= EXCERPTED PASSAGE =
A novel drug developed by a team of scientists from the Cancer Institute of Singapore (CSI Singapore) at the National University of Singapore (NUS) could potentially treat liver cancer more effectively.
The peptide drug called FFW shows promise in reducing tumour growth and slowing down spread of cancer cells, NUS said in a press release on Aug 16, 2018.
Currently, the main first-line treatment for liver cancer is the drug Sorafenib, which has adverse side effects and prolongs survival for only three months.
The international team comprises researchers from Brigham and Women’s Hospital at Harvard Medical School, the Department of Biological Sciences under the NUS Faculty of Science, as well as the Agency for Science, Technology and Research.
Dr Liu Bee Hui, Research Fellow at CSI Singapore, said, “Based on the information we gained from structural and global gene expression, we are continuing our work on this peptide and other peptides with similar structures, with the aim of eventually being able to make them into clinical grade drugs for the benefit of patients.”
Associate Professor Li Chai from Brigham and Women’s Hospital at Harvard Medical School, explained, “An ideal cancer target should be cancer-specific and non-toxic to normal tissues. To this end, we are collaborating to find a missing link that can cure cancer and restore normal cell function."

= AVAILABLE DATA =
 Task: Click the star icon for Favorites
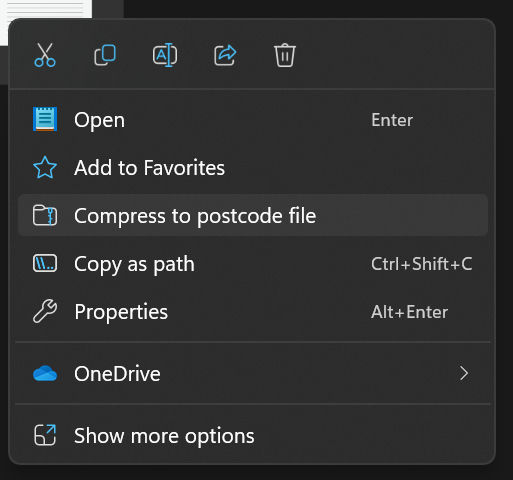click(45, 167)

= PROBLEM 1 =
From the liver cancer drug article, output the passage starting with "A novel drug" and going on through "Aug 16, 2018.", copied word for word.
= PROBLEM 2 =
In the liver cancer drug article, what is the name of the peptide drug developed by the team?
= PROBLEM 3 =
According to the liver cancer drug article, why are the researchers continuing their work on this peptide and on other peptides with similar structures?

= EXPECTED OUTPUT 1 =
A novel drug developed by a team of scientists from the Cancer Institute of Singapore (CSI Singapore) at the National University of Singapore (NUS) could potentially treat liver cancer more effectively.
The peptide drug called FFW shows promise in reducing tumour growth and slowing down spread of cancer cells, NUS said in a press release on Aug 16, 2018.

= EXPECTED OUTPUT 2 =
FFW

= EXPECTED OUTPUT 3 =
They aim to eventually make them into clinical grade drugs for the benefit of patients. The work builds on the information they gained from structural and global gene expression.